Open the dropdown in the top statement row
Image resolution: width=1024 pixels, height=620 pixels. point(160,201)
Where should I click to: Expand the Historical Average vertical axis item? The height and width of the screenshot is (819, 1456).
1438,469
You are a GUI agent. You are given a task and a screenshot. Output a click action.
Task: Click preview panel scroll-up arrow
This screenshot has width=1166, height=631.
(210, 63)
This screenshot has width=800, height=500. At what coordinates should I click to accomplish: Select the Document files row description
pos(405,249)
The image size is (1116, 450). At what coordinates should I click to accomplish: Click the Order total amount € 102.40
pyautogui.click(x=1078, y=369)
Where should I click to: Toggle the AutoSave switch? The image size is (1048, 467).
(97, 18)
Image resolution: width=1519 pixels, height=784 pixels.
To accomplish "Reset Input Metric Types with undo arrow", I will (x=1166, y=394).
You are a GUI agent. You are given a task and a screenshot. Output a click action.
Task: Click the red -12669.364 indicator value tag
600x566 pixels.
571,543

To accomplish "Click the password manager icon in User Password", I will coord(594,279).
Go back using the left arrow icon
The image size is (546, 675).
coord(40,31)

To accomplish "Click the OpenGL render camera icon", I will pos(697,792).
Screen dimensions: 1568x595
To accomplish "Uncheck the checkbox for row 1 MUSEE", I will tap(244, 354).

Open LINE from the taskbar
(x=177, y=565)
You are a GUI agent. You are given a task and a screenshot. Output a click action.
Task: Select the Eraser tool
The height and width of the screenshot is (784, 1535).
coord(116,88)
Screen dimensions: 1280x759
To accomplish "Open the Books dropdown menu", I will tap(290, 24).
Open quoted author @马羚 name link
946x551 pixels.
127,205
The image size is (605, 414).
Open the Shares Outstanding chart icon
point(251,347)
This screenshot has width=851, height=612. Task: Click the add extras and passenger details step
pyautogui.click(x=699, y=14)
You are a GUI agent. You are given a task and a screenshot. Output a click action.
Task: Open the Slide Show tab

^^^^^^^^

What this task involves: Lines in the data that include the word "dimensions" should all be copied.

Task solution:
Screen dimensions: 1568x595
Screen dimensions: 1280x759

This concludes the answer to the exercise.